The Federal Reserve kept the fed funds target rate extremely low in the third quarter of 2015. Fed officials decided not to raise rates at their mid-September monetary policy meeting because they want to see "some further improvement in the labor market" and want more confidence that that the inflation rate will return to 2% over the medium term. Also, the Fed noted that recent "global economic and financial developments may restrain economic activity somewhat."
The Prime Reserve Fund returned 0.00% in the quarter compared with 0.00% for the Lipper Money Market Funds Average. For the 12 months ended September 30, 2015, the fund returned 0.01% versus 0.01% for the Lipper Money Market Funds Average. The fund's average annual total returns were 0.01%, 0.01%, and 1.29% for the 1-, 5-, and 10-year periods, respectively, as of September 30, 2015. The fund's expense ratio was 0.53% as of its fiscal year ended May 31, 2015. The fund's seven-day simple annualized yield as of September 30, 2015, was 0.01%. Its seven-day simple annualized yield without waiver was −0.29%.* The fund's yield more closely reflects its current earnings than the total return.

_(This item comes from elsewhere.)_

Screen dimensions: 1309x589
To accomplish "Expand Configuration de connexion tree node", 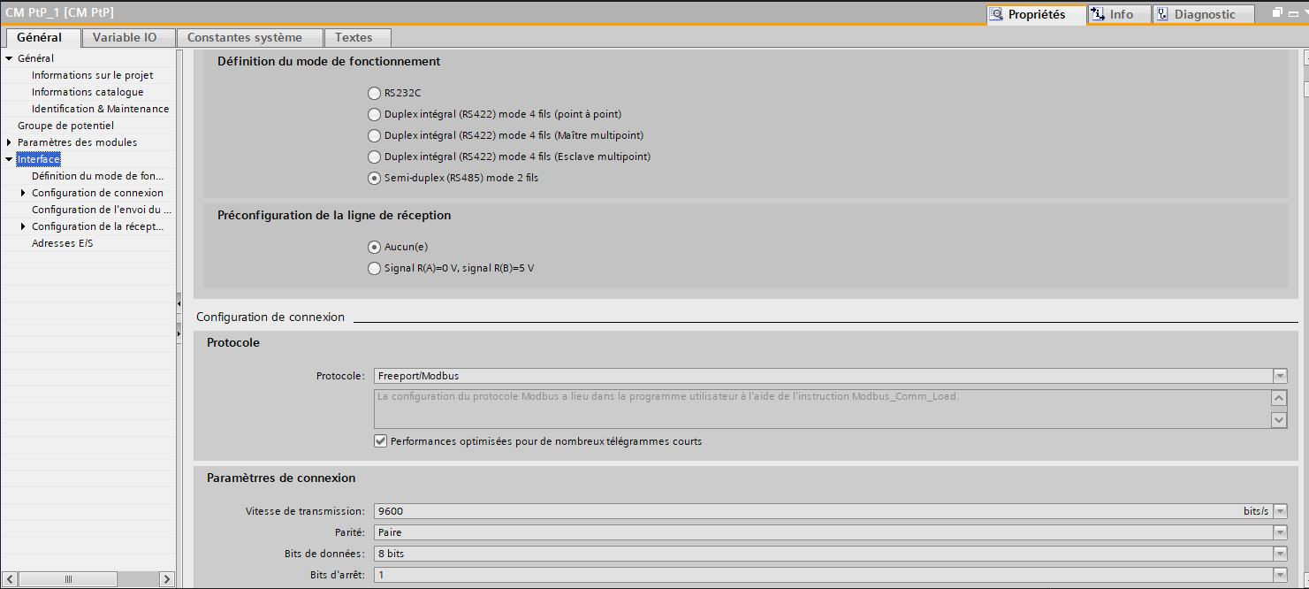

For up-to-date standardized total returns, including the most recent month-end performance, please click on the Performance tab, above.
Current performance may be lower or higher than the quoted past performance,
which cannot guarantee future results. Return and yield will vary.

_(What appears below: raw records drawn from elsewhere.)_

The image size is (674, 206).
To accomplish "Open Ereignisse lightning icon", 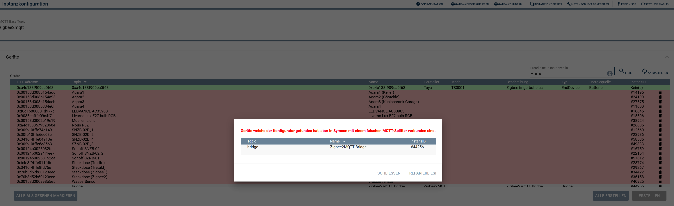I will tap(619, 4).
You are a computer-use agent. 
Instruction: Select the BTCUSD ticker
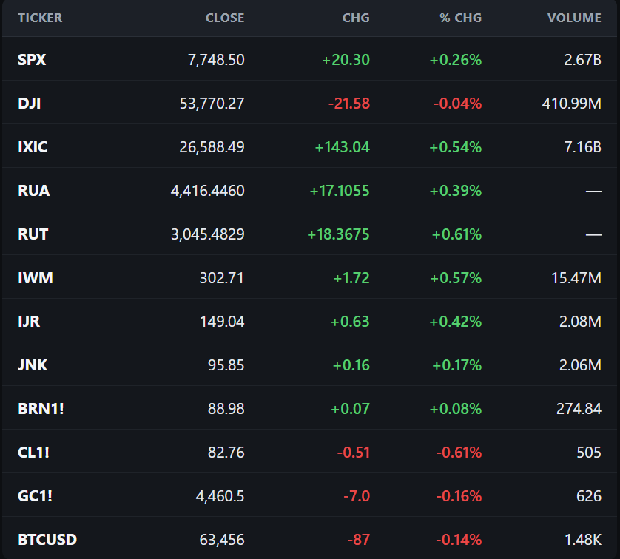tap(47, 540)
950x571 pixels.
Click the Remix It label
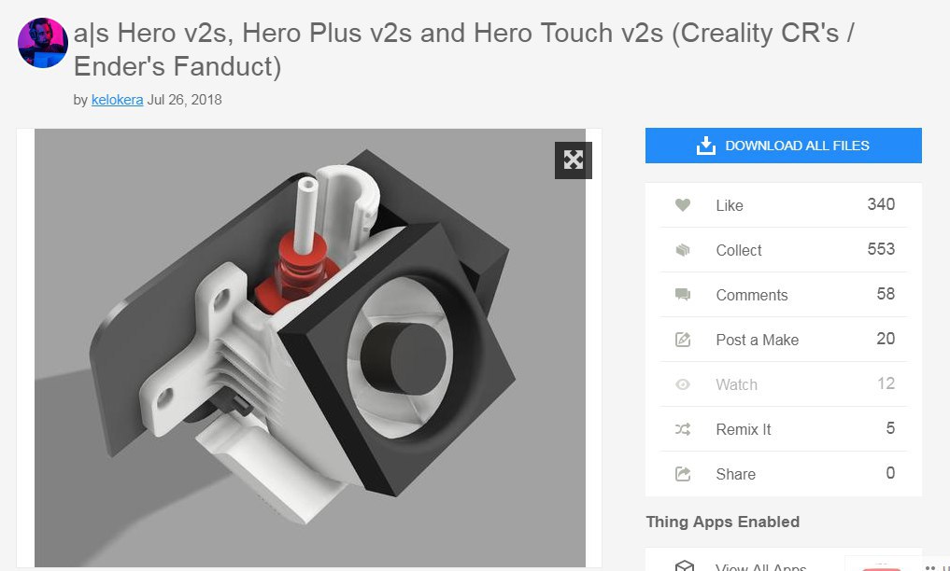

An investment in money market funds is not insured or guaranteed by the FDIC
or any other government agency. Although the fund seeks to preserve the value
of your investment at $1.00 per share, it is possible to lose money by investing in the fund.

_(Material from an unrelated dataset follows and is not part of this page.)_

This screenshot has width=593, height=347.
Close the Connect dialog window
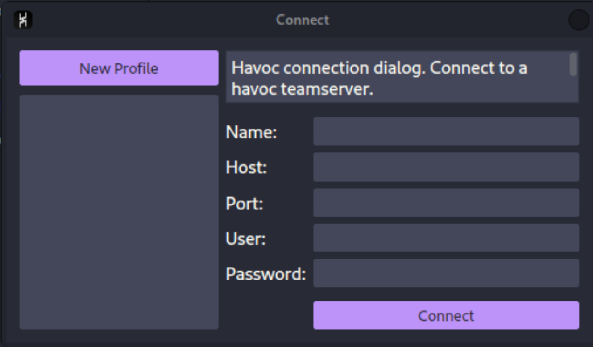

*In an effort to maintain a zero or positive net yield for the fund, T. Rowe Price has voluntarily waived all or a portion of the management fee it is entitled to receive from the fund. A fee waiver has the effect of increasing the fund's net yield. The 7-day yield without waiver represents what the yield would have been if we were not waiving our management fee. This voluntary waiver is in addition to any contractual expense ratio limitation in effect for the fund and may be amended or terminated at any time without prior notice. Please see the prospectus for more details.
The question of whether the Fed will raise short-term benchmark rates had limited impact on money market yields during the quarter. Although interest rates have increased in some parts of the money market this year in anticipation of the Fed's first rate increase since 2006, money market rates remained closely tied to the fed funds rate, currently targeted at between 0.00% and 0.25%. At the end of September, roughly half of the portfolio was allocated to commercial paper and medium-term notes. The remainder was invested primarily in municipal securities, U.S. Treasuries, other U.S. government and agency securities, and certificates of deposit.
Persistently low interest rates continue to suppress income for money fund investors. Once the Federal Reserve starts removing monetary accommodation, the path toward rate normalization is expected to be long and slow. Recent global financial market volatility has given the Fed pause, though the central bank still seems to be intent on beginning to raise short-term rates at some point in the months ahead. Subsequent rate hikes are expected to be gradual. As always, we remain steadfast in our commitment to managing a high-quality, diversified portfolio focused on liquidity and stability of principal.